Sunday, August 20, 2017

A country and a family on the road to ruin in Syllas Tzoumerkas' Greek drama, A BLAST


What was it like to have been a citizen of Greece back in 2014, when the film under consideration here -- A BLAST -- was first released? In it, we watch, semi-hypnotized by the behavior -- crazy, highly sexual, and not very loving -- of the family members we encounter. Even when they appear to be trying to approximate kindness, most of their actions comes out as either passive-aggressive or full out angry. And why not, since their country is headed for, if not already completely mired in financial ruin. As the whipping boy for the IMF and World Bank, Greece's employment rate was running at around 28 per cent, with the youth unemployment rate nearly double that. The family's personal lives and financial situation, we soon discover, are even worse.

As written and directed by Syllas Tzoumerkas (shown at left, and more recently the co-writer of that self-destructive doctor movie, Suntan), A Blast begins in media res, as we see a car racing through a forest near the sea, even as we hear a news report of a fire seemingly caused by arson. Tzoumerkas then flashes back to (sort of) happier days, and we see a pair of adults siblings playing/fighting at the beach, as exposition is dropped fairly speedily and well, prior to our meeting these young ladies' parents: mom, confined to a wheelchair but still apparently ruling the roost, along with a rather weak-willed dad.

Our star and heroine, Maria, is played by the oft-seen Greek actress Angeliki Papoulia (above and below, from Dogtooth, Alps and The Lobster), a beautiful woman who possesses a good body, expressive face and a fine array of acting chops. In this particular film however, Ms Papoulia proves mostly sex-crazed.

In one bizarre scene (above), she goes into a computer room full of men at work, turns on her computer to a porn site and proceeds to watch and listen, even as the poor guys around her find it, well, hard to concentrate on their own screen.

Her need for sex would seem to stem, at least in part, from the unavailability of her extremely handsome and hunky husband, Yannis (newcomer Vassilis Doganis, above and below), a Greek marine who's off at sea for much of the time. Yannis himself seems to be getting plenty of sex, even if his wife is not: We see him with a pretty black woman at one point (perhaps a prostitute), and then, having a very hot encounter with a male shipmate. Filmmaker Tzoumerkas makes certain we get, early on, a full-frame, full-frontal of his actor in the nude, and then intercuts often pieces of a soft-core sex scene (below) into his film's flashbacks. Thus we get plenty of the physicality of this rather amazing performer, whose first film this was, and who, according to the IMDB, has not been heard of since.
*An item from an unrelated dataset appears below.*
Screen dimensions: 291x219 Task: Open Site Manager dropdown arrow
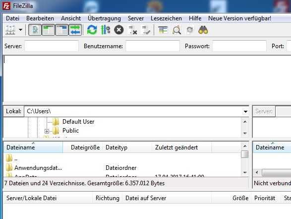[x=21, y=30]
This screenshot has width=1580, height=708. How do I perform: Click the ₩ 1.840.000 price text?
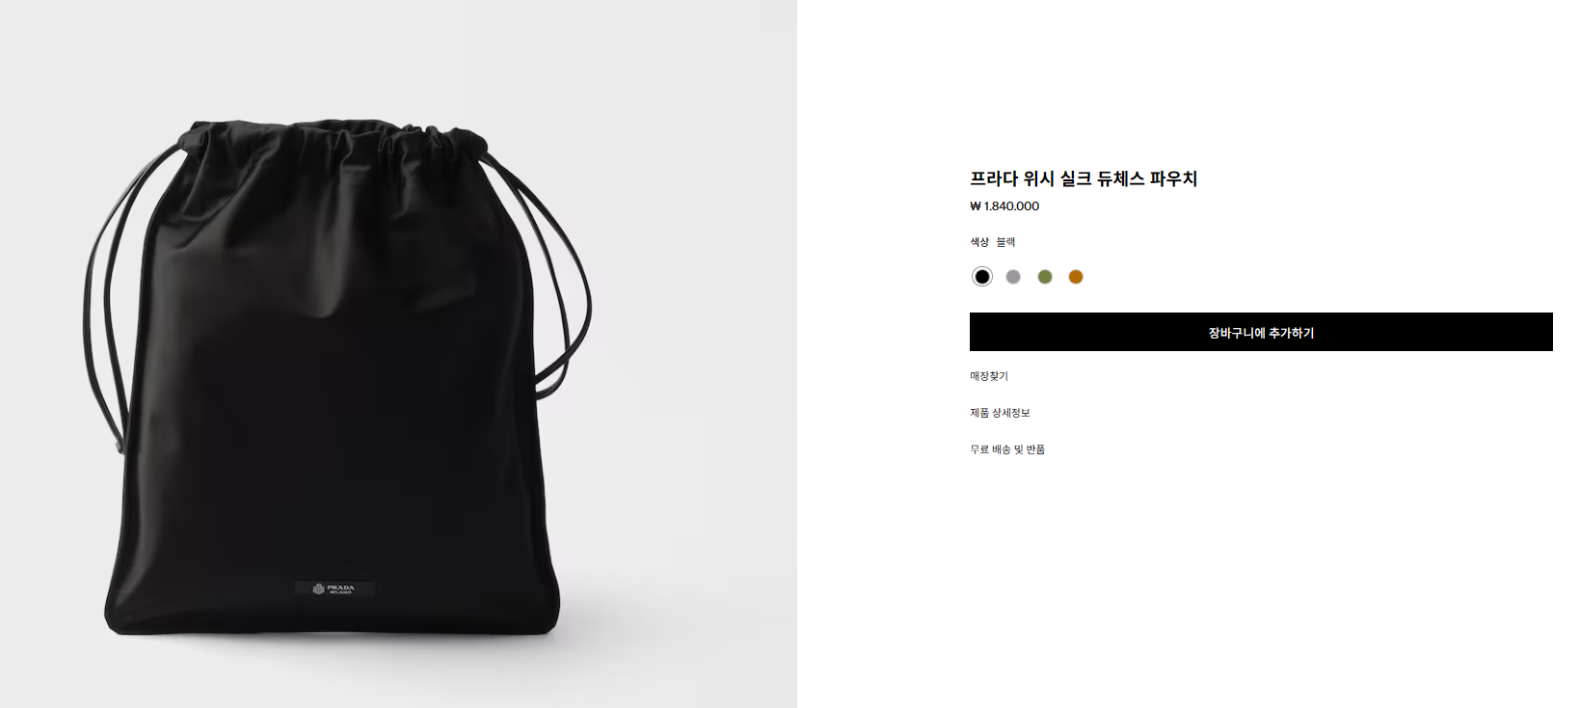point(1004,206)
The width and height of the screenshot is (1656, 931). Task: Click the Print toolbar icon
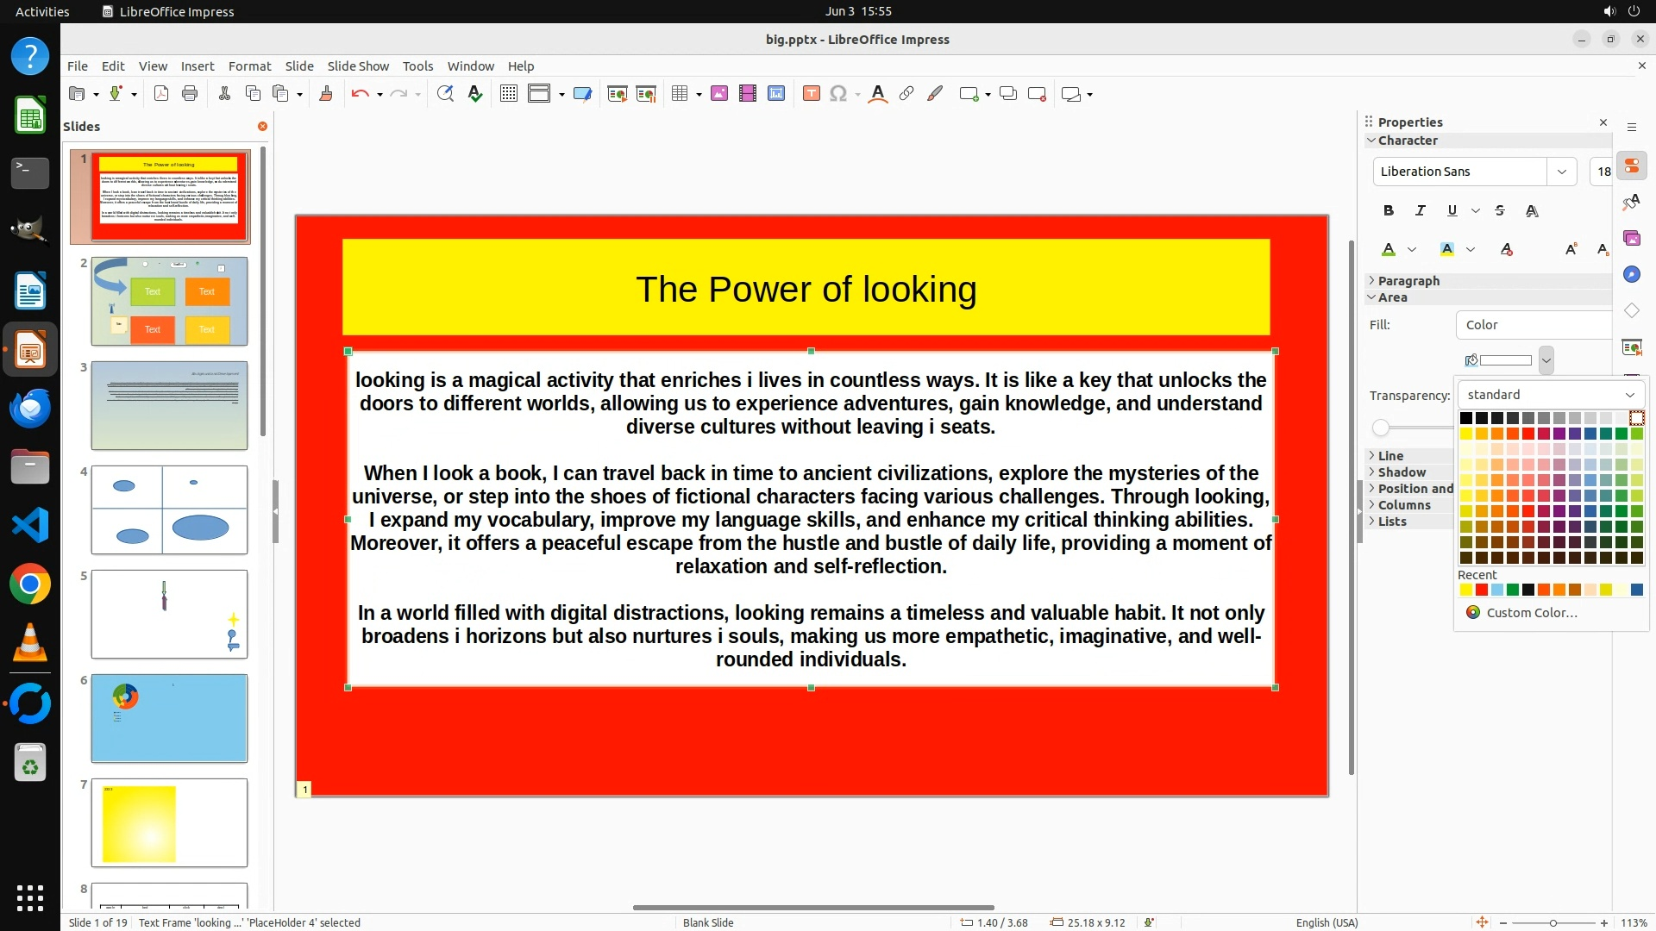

Not to worry, what we see of him in A Blast should make Mr. Doganis a rather permanent fixture in some of our sexual memory banks.

As the family's fortunes wane further, and mom's misdeeds (that's Themis Bazaka in the role, below) become apparent, daughter Maria grows crazier and crazier. While Ms Papoulia does a bang-up job of creating this woman's disintegration, Mr. Tzoumerkas has not given us quite enough depth in his screenplay to make the movie into the tragedy that this kind of story probably deserves.

The family seems simply too crazy too soon, and so, even as more weird incidents pile up, our sympathy fails to be engaged past a certain surface point. The situation -- Greece's and the family's -- is certainly fraught and vitally important. Yet the handling of it all, while perhaps enough for the Greek audience that has by now lived through so much pain, austerity and other major crap, may not prove quite enough for those of us internationally who have yet to feel the ever-tightening vise of globalization and wealth inequality as wielded by the world's most powerful at their most damaging.

Perhaps a little less sex and a little more specificity regarding Greek life, family and otherwise, might have made this movie -- if less marketable internationally -- more meaningful and important.

From IndiePix Films and running a just-about-right 80 minutes, A Blast makes its U.S. DVD debut this coming Tuesday, August 22 -- for purchase and/or rental.